The maximum heating rate (q) is only about 10% higher for the 10,000 km range missile than the lofted missile. However, the total heat absorbed (Q) is nearly twice as large for the long-range missile and the duration of heating (τ) is more than two and a half times as long.

This shows that North Korea could get significant data from the recent test—assuming the RV was carrying appropriate sensors and sent that information back during flight, and/or that North Korea was able to recover the RV from the sea. But it also shows that this test does not give all the data you would like to have to understand how effective the heatshield might be before putting a nuclear warhead inside the RV and launching it on a long-range missile.

Some details

The rate of heat transfer per area (q) is roughly proportional to ρV3, where ρ is the atmospheric density and V is the velocity of the RV. Since longer range missiles reenter at higher speeds, the heating rate increases rapidly with missile range. The total heat absorbed (Q) is the integral of q over time during reentry.

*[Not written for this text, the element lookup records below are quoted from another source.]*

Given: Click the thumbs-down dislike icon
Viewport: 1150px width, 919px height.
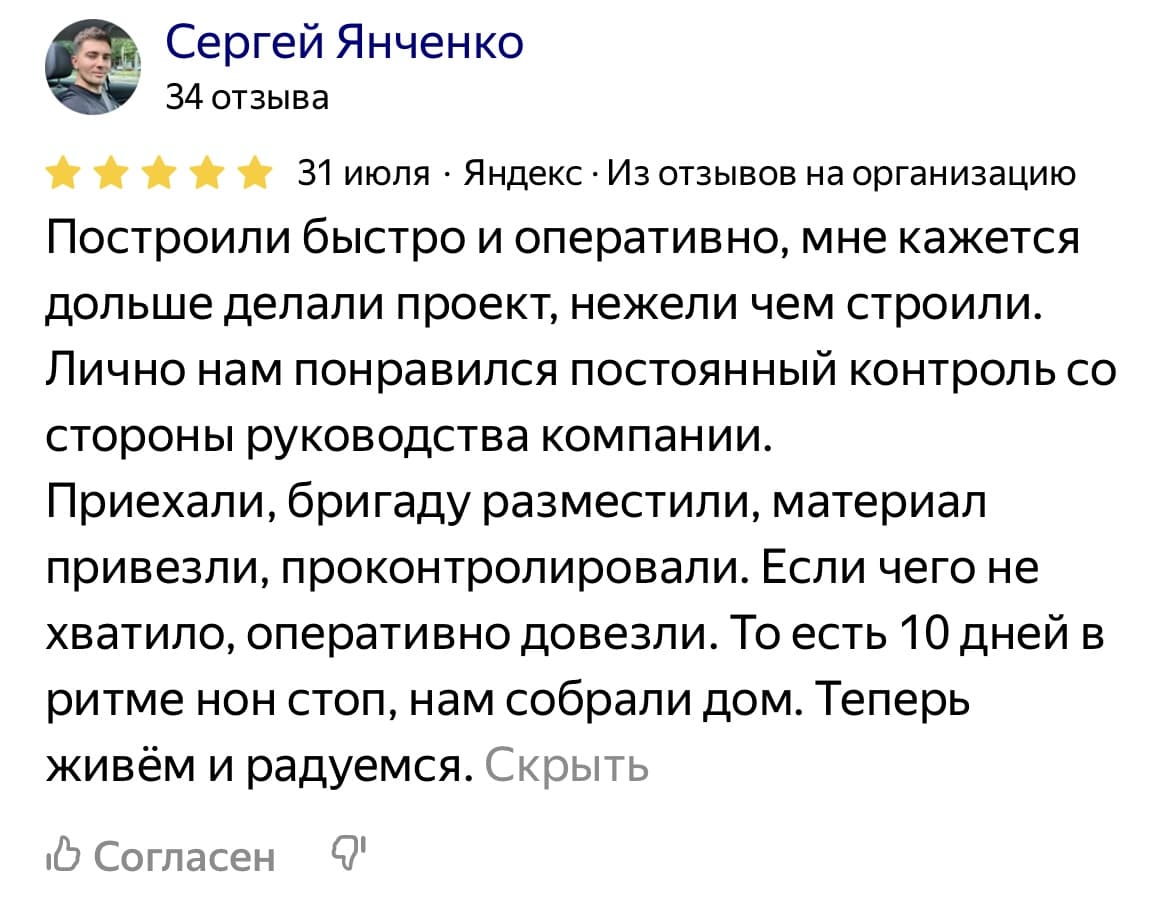Looking at the screenshot, I should coord(349,853).
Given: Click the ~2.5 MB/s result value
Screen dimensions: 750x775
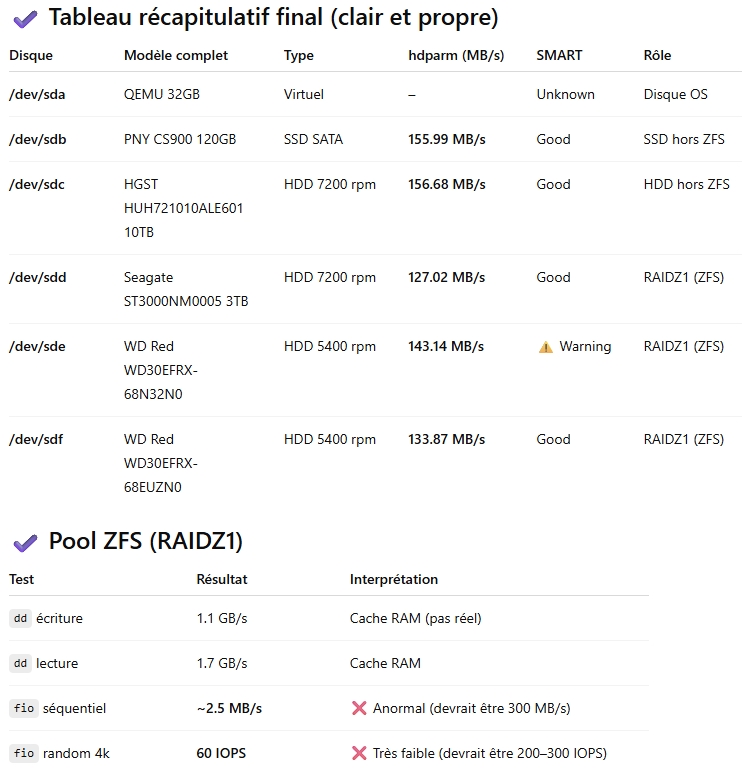Looking at the screenshot, I should pos(229,708).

This calculation assumes the ballistic coefficient (β) of the RV is 48 kN/m2 (1,000 lb/ft2). The heating values in the table roughly scale with β. A large value of β means less atmospheric drag so  the RV travels through the atmosphere at higher speed. That increases the accuracy of the missile but also increases the heating. The United States worked for many years to develop RVs with special coatings that allowed them to have high β and therefore high accuracy, but  could also withstand the heating under these conditions.

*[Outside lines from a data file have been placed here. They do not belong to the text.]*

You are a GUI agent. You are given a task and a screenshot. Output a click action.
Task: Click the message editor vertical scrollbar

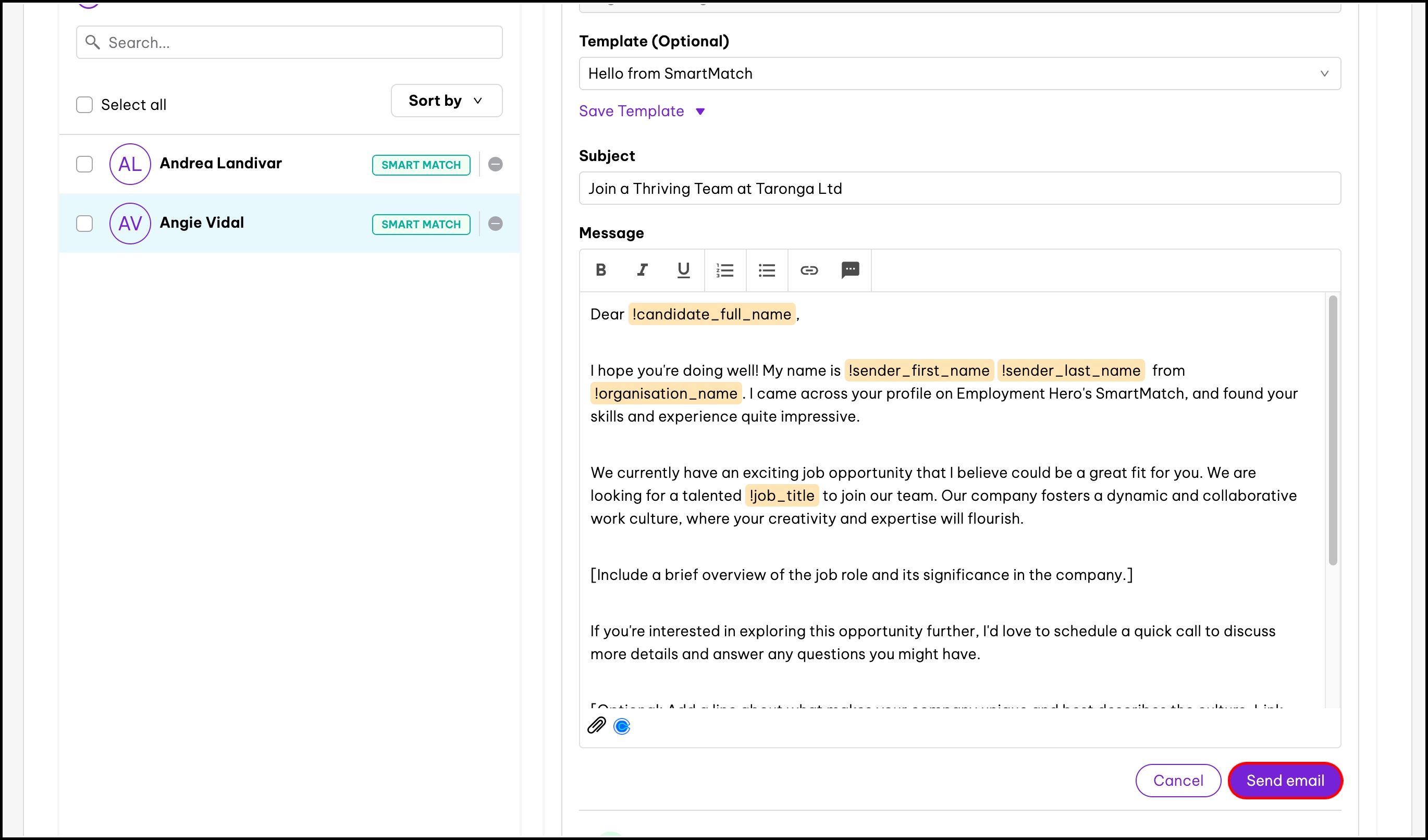[x=1332, y=430]
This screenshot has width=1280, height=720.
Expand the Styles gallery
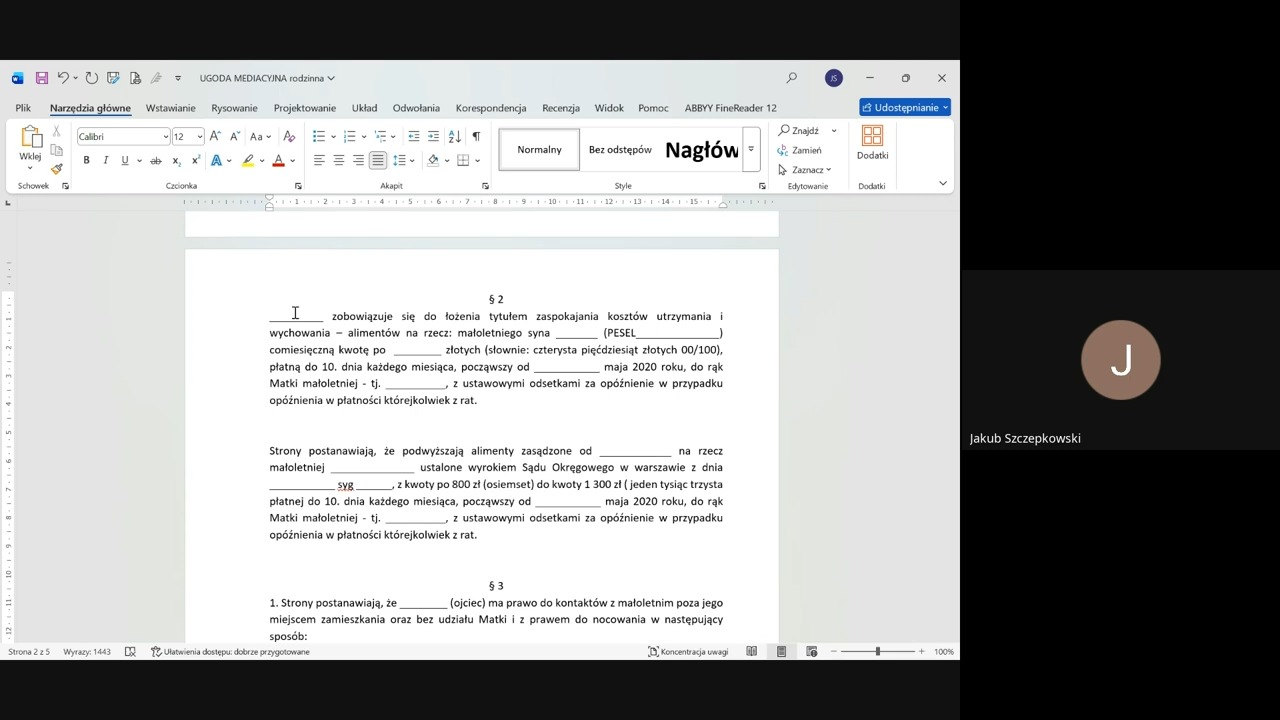[750, 150]
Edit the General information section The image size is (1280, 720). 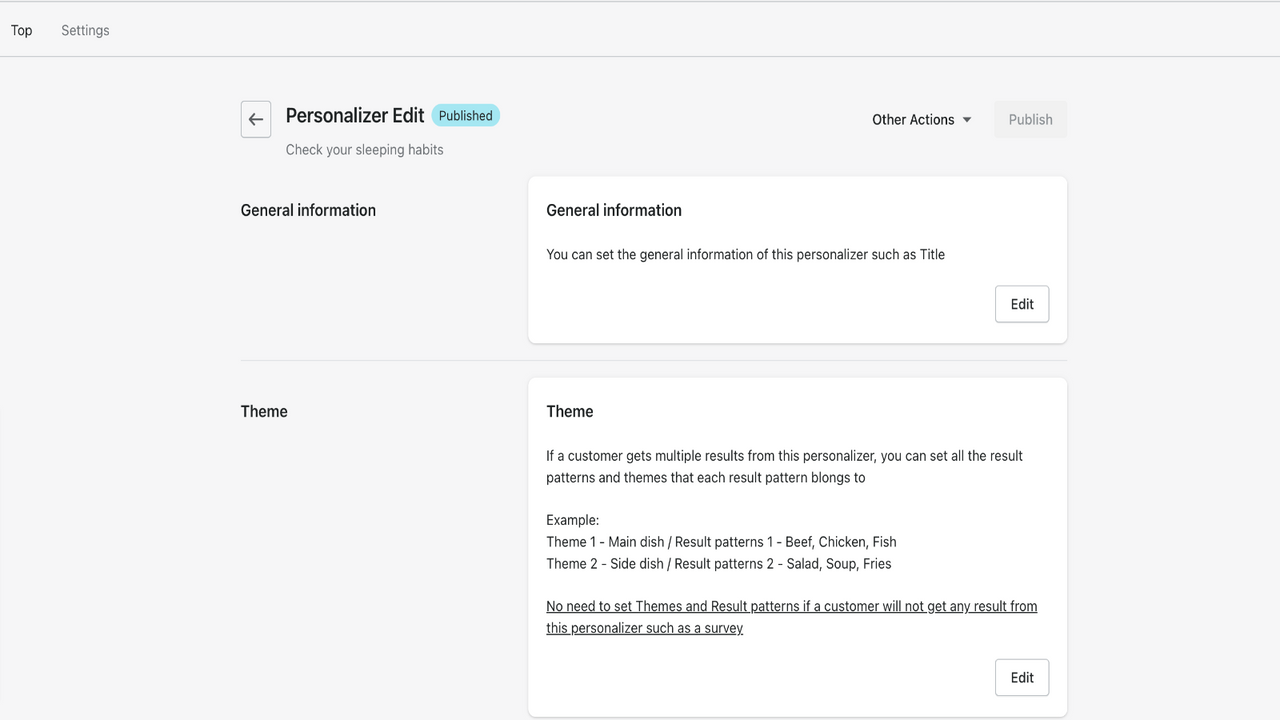(x=1021, y=303)
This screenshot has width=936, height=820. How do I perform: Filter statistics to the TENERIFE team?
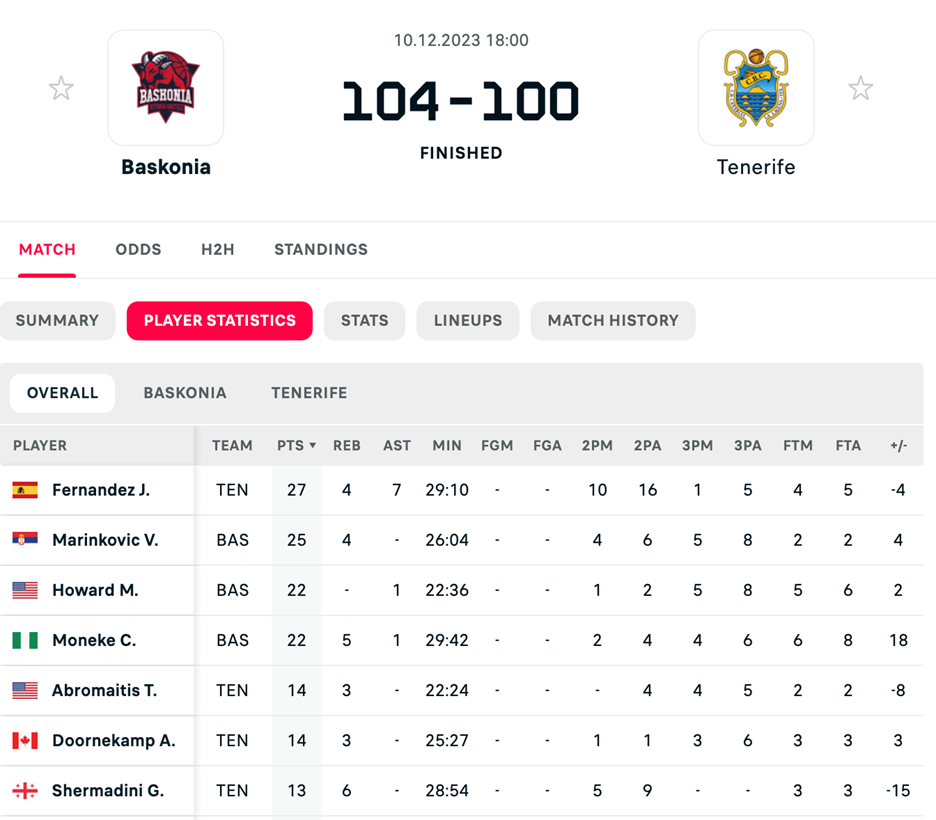[309, 393]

The results in the table can be understood by looking at how RVs on these two trajectories slow down as they reenter. Figs. 1 and 2 plot the speed of the RV versus time; the x and y axes of the two figures have the same scale. The maximum deceleration (slope of the curve) is roughly the same in the two cases, leading to roughly the same value of q. But the 10,000 km range missile loses more total energy—leading to a larger value of Q—and does so over a longer time than the lofted trajectory.